OUT-OF-DISTRIBUTION PREDICTION WITH INVARIANT RISK MINIMIZATION: THE LIMITATION AND AN EF-FECTIVE FIX

Abstract

This work considers the out-of-distribution (OOD) prediction problem where (1) the training data are from multiple domains and (2) the test domain is unseen in the training. DNNs fail in OOD prediction because they are prone to pick up spurious correlations. Recently, Invariant Risk Minimization (IRM) is proposed to address this issue. Its effectiveness has been demonstrated in the colored MNIST experiment. Nevertheless, we find that the performance of IRM can be dramatically degraded under strong Λ spuriousness -when the spurious correlation between the spurious features and the class label is strong due to the strong causal influence of their common cause, the domain label, on both of them (see Fig. 1 ).
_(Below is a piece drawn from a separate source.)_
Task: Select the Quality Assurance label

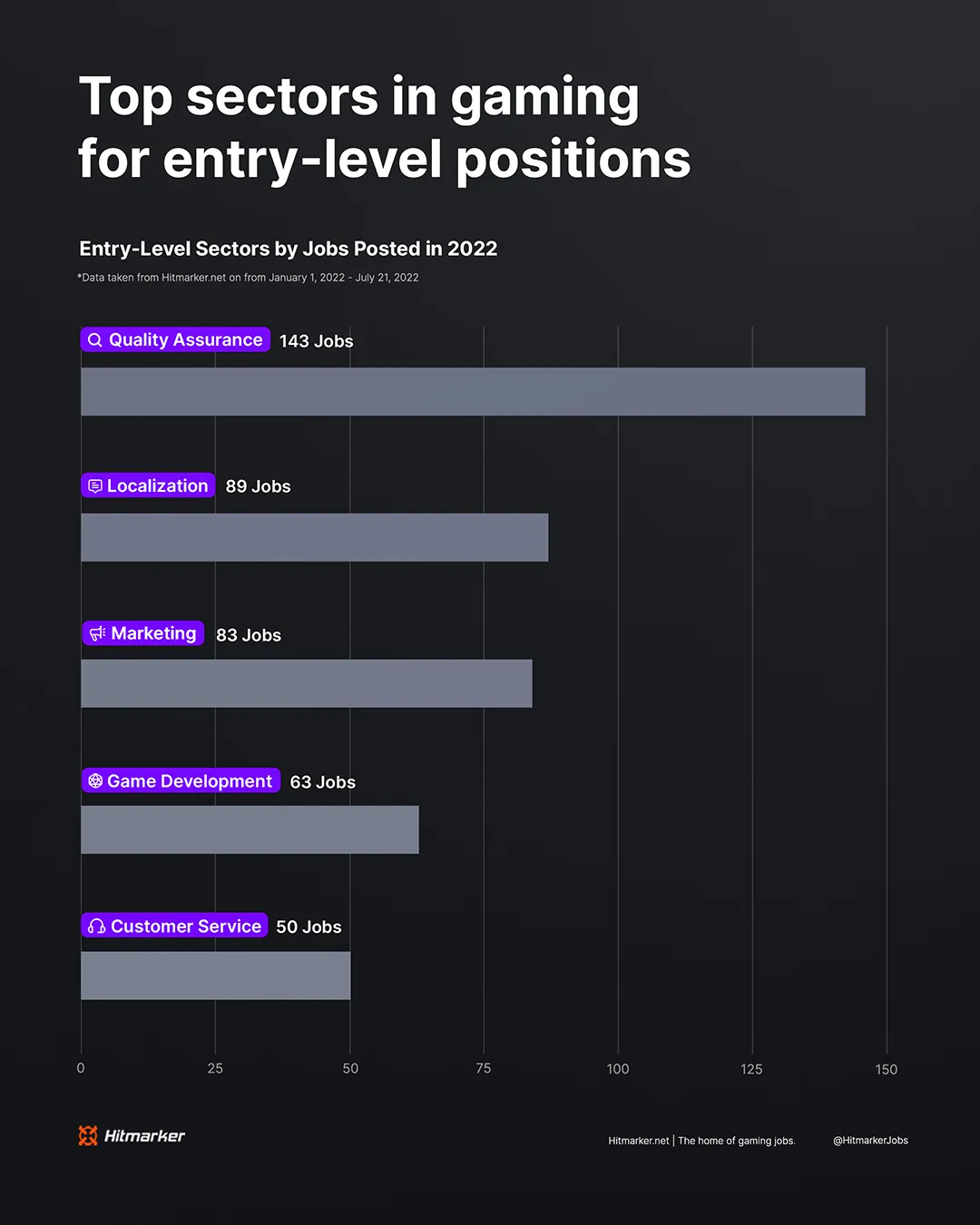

In this work, we try to answer the questions: why does IRM fail in the aforementioned setting? Why does IRM work for the original colored MNIST dataset? Then, we propose a simple and effective approach to fix the problem of IRM. We combine IRM with conditional distribution matching to avoid a specific type of spurious correlation under strong Λ spuriousness. Empirically, we design a series of semi synthetic datasets -the colored MNIST plus, which exposes the problems of IRM and demonstrates the efficacy of the proposed method.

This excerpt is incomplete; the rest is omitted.